SUPPLIED RECORDS Start Marker

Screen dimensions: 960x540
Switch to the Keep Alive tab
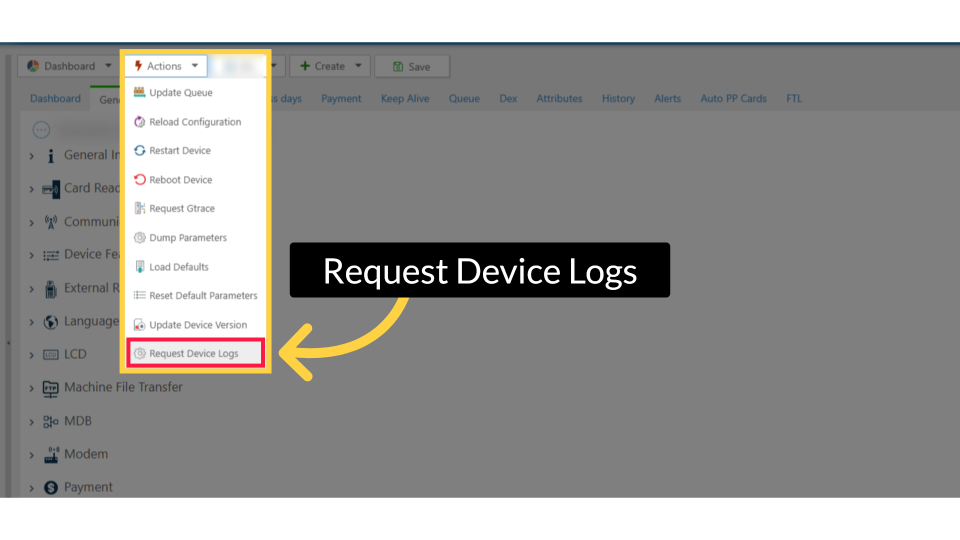coord(405,99)
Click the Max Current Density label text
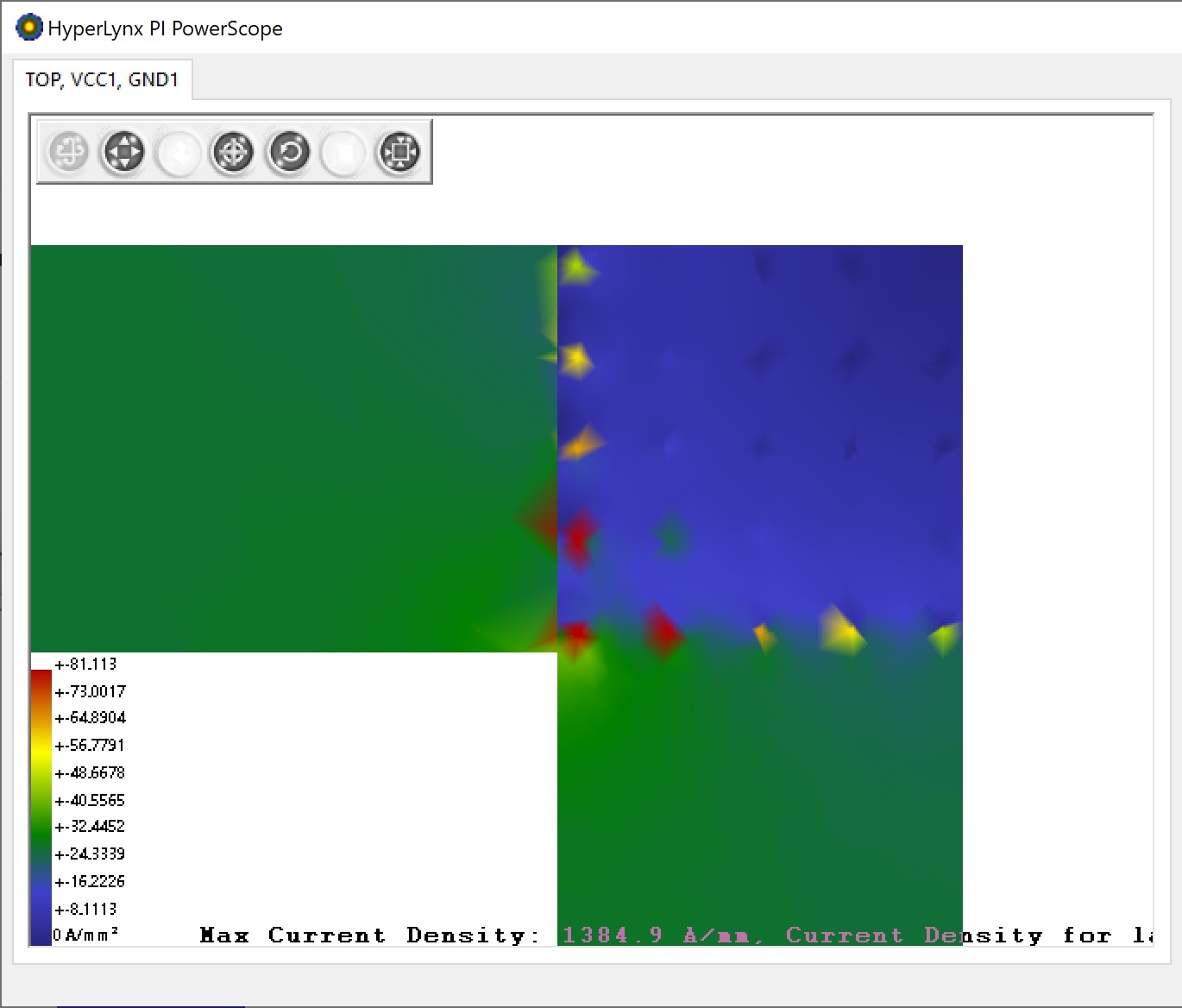This screenshot has height=1008, width=1182. pos(371,936)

SUPPLIED RECORDS End Marker

**EXERCISE AIM**: Every line from the one holding "Switch to the Keep Alive tab" to the last line of the listing above, inclusive, must appear exactly as written, and no picture may appear.

**ANSWER**:
Switch to the Keep Alive tab
coord(405,99)
Click the Max Current Density label text
This screenshot has height=1008, width=1182. pos(371,936)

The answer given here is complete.